_YOUR GOAL_:
Write out exactly the lines below that run from the one containing "Select the light blue star 2 aperture" through the one containing "The image size is (1408, 792).", both included, with no other lines.

(Recorded data)
____

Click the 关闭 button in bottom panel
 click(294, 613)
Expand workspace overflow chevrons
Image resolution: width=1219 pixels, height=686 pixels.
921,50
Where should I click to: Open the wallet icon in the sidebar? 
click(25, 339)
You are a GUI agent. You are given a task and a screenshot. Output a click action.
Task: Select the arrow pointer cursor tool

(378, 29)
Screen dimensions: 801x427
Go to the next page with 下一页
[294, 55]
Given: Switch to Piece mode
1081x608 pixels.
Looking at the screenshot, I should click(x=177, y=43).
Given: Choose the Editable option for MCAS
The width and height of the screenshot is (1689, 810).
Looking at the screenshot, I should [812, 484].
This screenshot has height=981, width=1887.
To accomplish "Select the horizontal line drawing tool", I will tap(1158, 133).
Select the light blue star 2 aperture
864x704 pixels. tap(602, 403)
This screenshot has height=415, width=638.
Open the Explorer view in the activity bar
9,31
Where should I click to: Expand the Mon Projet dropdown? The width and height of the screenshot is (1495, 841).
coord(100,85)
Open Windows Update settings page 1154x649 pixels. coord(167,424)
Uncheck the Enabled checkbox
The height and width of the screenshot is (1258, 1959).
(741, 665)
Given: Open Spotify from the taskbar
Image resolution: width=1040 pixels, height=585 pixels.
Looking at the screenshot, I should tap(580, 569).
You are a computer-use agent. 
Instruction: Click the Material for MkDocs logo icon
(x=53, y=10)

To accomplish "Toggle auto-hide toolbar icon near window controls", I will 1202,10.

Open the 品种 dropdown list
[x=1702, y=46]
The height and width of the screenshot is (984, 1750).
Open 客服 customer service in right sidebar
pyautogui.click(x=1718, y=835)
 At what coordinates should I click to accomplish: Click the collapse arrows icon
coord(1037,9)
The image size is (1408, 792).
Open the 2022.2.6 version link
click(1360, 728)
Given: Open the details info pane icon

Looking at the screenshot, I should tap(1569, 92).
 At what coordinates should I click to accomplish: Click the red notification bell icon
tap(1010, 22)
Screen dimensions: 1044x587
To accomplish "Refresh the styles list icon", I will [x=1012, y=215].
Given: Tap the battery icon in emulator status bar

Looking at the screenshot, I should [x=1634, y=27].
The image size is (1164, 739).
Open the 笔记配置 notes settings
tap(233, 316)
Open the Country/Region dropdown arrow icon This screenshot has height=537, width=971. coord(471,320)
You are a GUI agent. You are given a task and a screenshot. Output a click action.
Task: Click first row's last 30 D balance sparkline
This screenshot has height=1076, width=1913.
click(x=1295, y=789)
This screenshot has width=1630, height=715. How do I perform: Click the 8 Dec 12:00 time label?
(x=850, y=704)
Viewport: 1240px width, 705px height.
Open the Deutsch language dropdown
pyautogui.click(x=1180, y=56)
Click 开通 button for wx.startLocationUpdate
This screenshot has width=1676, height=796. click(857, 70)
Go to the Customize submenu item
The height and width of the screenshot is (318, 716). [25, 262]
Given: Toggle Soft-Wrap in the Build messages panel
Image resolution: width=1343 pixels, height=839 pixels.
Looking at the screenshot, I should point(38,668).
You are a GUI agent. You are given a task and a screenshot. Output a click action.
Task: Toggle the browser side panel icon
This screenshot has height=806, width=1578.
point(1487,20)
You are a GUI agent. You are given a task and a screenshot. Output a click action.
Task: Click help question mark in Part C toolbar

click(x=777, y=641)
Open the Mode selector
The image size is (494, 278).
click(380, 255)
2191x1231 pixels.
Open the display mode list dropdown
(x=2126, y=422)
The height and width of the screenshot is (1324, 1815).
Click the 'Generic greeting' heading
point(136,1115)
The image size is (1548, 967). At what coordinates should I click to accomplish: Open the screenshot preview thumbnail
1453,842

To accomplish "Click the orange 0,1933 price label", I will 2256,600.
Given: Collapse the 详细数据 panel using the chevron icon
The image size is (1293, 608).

____

_ANSWER_:
Select the light blue star 2 aperture
864x704 pixels. tap(602, 403)
This screenshot has height=415, width=638.
Open the Explorer view in the activity bar
9,31
Where should I click to: Expand the Mon Projet dropdown? The width and height of the screenshot is (1495, 841).
coord(100,85)
Open Windows Update settings page 1154x649 pixels. coord(167,424)
Uncheck the Enabled checkbox
The height and width of the screenshot is (1258, 1959).
(741, 665)
Given: Open Spotify from the taskbar
Image resolution: width=1040 pixels, height=585 pixels.
Looking at the screenshot, I should tap(580, 569).
You are a computer-use agent. 
Instruction: Click the Material for MkDocs logo icon
(x=53, y=10)

To accomplish "Toggle auto-hide toolbar icon near window controls", I will 1202,10.

Open the 品种 dropdown list
[x=1702, y=46]
The height and width of the screenshot is (984, 1750).
Open 客服 customer service in right sidebar
pyautogui.click(x=1718, y=835)
 At what coordinates should I click to accomplish: Click the collapse arrows icon
coord(1037,9)
The image size is (1408, 792).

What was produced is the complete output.